# The task
Copy the records below verbatim, every line unchanged.

===== Supplied material =====

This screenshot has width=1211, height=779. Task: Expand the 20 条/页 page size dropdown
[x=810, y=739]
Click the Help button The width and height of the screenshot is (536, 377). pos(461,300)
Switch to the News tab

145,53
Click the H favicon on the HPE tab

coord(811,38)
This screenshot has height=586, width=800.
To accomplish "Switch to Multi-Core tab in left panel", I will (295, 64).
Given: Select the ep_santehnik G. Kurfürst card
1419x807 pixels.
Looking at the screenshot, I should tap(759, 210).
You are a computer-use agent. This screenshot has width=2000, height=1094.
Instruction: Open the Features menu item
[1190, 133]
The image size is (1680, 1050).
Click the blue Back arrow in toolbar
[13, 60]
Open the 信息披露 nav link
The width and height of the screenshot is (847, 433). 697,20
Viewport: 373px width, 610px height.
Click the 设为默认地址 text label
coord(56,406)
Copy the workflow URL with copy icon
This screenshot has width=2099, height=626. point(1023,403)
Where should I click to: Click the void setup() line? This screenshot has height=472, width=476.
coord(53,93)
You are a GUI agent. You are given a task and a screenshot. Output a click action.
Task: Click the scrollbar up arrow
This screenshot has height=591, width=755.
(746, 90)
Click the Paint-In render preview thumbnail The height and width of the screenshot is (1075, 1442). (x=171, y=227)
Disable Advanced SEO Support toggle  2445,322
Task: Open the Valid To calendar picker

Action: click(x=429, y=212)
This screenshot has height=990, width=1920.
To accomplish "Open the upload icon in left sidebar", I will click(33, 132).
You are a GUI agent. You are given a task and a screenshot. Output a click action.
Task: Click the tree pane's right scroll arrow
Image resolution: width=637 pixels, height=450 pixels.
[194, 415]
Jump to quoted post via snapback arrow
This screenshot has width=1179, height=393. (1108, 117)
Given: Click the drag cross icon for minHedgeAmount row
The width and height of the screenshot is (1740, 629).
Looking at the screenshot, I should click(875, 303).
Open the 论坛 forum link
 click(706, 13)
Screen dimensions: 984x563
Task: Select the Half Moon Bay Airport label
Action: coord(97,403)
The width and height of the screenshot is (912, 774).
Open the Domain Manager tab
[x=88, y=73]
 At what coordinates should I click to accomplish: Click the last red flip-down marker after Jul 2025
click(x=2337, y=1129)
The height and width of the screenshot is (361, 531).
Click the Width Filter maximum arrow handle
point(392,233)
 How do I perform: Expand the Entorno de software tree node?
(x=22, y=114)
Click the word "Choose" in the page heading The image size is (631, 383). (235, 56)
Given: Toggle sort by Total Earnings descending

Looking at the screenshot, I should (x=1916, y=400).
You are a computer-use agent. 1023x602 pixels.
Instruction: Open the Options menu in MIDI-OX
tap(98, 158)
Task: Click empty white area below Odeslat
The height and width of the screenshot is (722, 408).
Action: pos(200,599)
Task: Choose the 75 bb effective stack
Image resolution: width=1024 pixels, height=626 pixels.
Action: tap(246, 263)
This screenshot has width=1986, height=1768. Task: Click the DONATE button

=====

# Complete response
This screenshot has width=1211, height=779. Task: Expand the 20 条/页 page size dropdown
[x=810, y=739]
Click the Help button The width and height of the screenshot is (536, 377). pos(461,300)
Switch to the News tab

145,53
Click the H favicon on the HPE tab

coord(811,38)
This screenshot has height=586, width=800.
To accomplish "Switch to Multi-Core tab in left panel", I will (295, 64).
Given: Select the ep_santehnik G. Kurfürst card
1419x807 pixels.
Looking at the screenshot, I should tap(759, 210).
You are a computer-use agent. This screenshot has width=2000, height=1094.
Instruction: Open the Features menu item
[1190, 133]
The image size is (1680, 1050).
Click the blue Back arrow in toolbar
[13, 60]
Open the 信息披露 nav link
The width and height of the screenshot is (847, 433). 697,20
Viewport: 373px width, 610px height.
Click the 设为默认地址 text label
coord(56,406)
Copy the workflow URL with copy icon
This screenshot has width=2099, height=626. point(1023,403)
Where should I click to: Click the void setup() line? This screenshot has height=472, width=476.
coord(53,93)
You are a GUI agent. You are given a task and a screenshot. Output a click action.
Task: Click the scrollbar up arrow
This screenshot has height=591, width=755.
(746, 90)
Click the Paint-In render preview thumbnail The height and width of the screenshot is (1075, 1442). (x=171, y=227)
Disable Advanced SEO Support toggle  2445,322
Task: Open the Valid To calendar picker

Action: click(x=429, y=212)
This screenshot has height=990, width=1920.
To accomplish "Open the upload icon in left sidebar", I will click(33, 132).
You are a GUI agent. You are given a task and a screenshot. Output a click action.
Task: Click the tree pane's right scroll arrow
Image resolution: width=637 pixels, height=450 pixels.
[194, 415]
Jump to quoted post via snapback arrow
This screenshot has width=1179, height=393. (1108, 117)
Given: Click the drag cross icon for minHedgeAmount row
The width and height of the screenshot is (1740, 629).
Looking at the screenshot, I should click(875, 303).
Open the 论坛 forum link
 click(706, 13)
Screen dimensions: 984x563
Task: Select the Half Moon Bay Airport label
Action: coord(97,403)
The width and height of the screenshot is (912, 774).
Open the Domain Manager tab
[x=88, y=73]
 At what coordinates should I click to accomplish: Click the last red flip-down marker after Jul 2025
click(x=2337, y=1129)
The height and width of the screenshot is (361, 531).
Click the Width Filter maximum arrow handle
point(392,233)
 How do I perform: Expand the Entorno de software tree node?
(x=22, y=114)
Click the word "Choose" in the page heading The image size is (631, 383). (235, 56)
Given: Toggle sort by Total Earnings descending

Looking at the screenshot, I should (x=1916, y=400).
You are a computer-use agent. 1023x602 pixels.
Instruction: Open the Options menu in MIDI-OX
tap(98, 158)
Task: Click empty white area below Odeslat
The height and width of the screenshot is (722, 408).
Action: pos(200,599)
Task: Choose the 75 bb effective stack
Image resolution: width=1024 pixels, height=626 pixels.
Action: tap(246, 263)
This screenshot has width=1986, height=1768. Task: Click the DONATE button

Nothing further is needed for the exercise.